Upgrade JQuery and Bootstrap

aissab · October 21, 2021, 7:50am

Hi Everyone

We run some security checks against our Frappe custom app, and we found 2 vulnerabilities related to the current version of Jquery and Bootstrap used by Frappe.
Jquery version: 2.2.4
Bootstrap version: 4.0.0

IS there any plans to upgrades to more recent versions of these libraries in the near future?
If not, is there a way to override them using our custom app, without changing Frappe code?

Thanks

Some references of the vulnerabilities:
https://github.com/jquery/jquery/issues/2432
https://github.com/twbs/bootstrap/issues/28236

smino · October 21, 2021, 2:16pm

Hi,

What versions do npm search jquery and npm search bootstrap report?

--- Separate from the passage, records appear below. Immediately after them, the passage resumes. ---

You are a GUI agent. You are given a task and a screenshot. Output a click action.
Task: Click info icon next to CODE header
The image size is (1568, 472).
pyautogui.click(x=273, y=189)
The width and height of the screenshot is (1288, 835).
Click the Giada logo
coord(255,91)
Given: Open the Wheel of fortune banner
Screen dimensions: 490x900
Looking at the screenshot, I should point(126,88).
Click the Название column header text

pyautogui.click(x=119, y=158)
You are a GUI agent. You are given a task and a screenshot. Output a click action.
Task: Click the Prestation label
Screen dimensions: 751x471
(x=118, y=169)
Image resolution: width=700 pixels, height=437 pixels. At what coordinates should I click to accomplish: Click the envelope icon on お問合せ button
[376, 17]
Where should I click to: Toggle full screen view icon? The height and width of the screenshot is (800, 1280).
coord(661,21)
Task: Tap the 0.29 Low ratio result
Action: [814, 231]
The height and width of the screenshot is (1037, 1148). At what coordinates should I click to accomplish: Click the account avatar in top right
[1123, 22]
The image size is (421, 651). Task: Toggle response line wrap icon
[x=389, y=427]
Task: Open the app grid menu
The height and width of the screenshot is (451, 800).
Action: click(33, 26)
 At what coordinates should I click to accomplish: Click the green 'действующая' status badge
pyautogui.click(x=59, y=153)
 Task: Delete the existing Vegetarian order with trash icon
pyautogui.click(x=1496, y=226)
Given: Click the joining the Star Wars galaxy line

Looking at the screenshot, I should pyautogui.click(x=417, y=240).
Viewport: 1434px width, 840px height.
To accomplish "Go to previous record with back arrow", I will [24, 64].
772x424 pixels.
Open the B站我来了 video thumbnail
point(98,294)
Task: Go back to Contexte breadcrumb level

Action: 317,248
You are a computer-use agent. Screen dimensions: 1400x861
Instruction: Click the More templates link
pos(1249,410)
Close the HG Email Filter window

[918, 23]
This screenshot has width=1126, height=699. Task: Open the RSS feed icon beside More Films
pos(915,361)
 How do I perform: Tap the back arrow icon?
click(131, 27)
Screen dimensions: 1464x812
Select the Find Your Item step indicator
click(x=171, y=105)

aissab · October 24, 2021, 6:18am

Hi
npm search jquery
jquery: 3.6.0

npm search bootstrap
bootstrap: 5.1.3

rmehta · October 24, 2021, 7:41am

cc @surajshetty @shariquerik

nostahl · October 26, 2021, 7:22pm

im interested in this too

aissab · November 2, 2021, 1:23pm

Hi dears
Any advice please?

Jecintha · August 24, 2022, 11:46am

Hi everyone,
I am also need JQuery latest version please advice.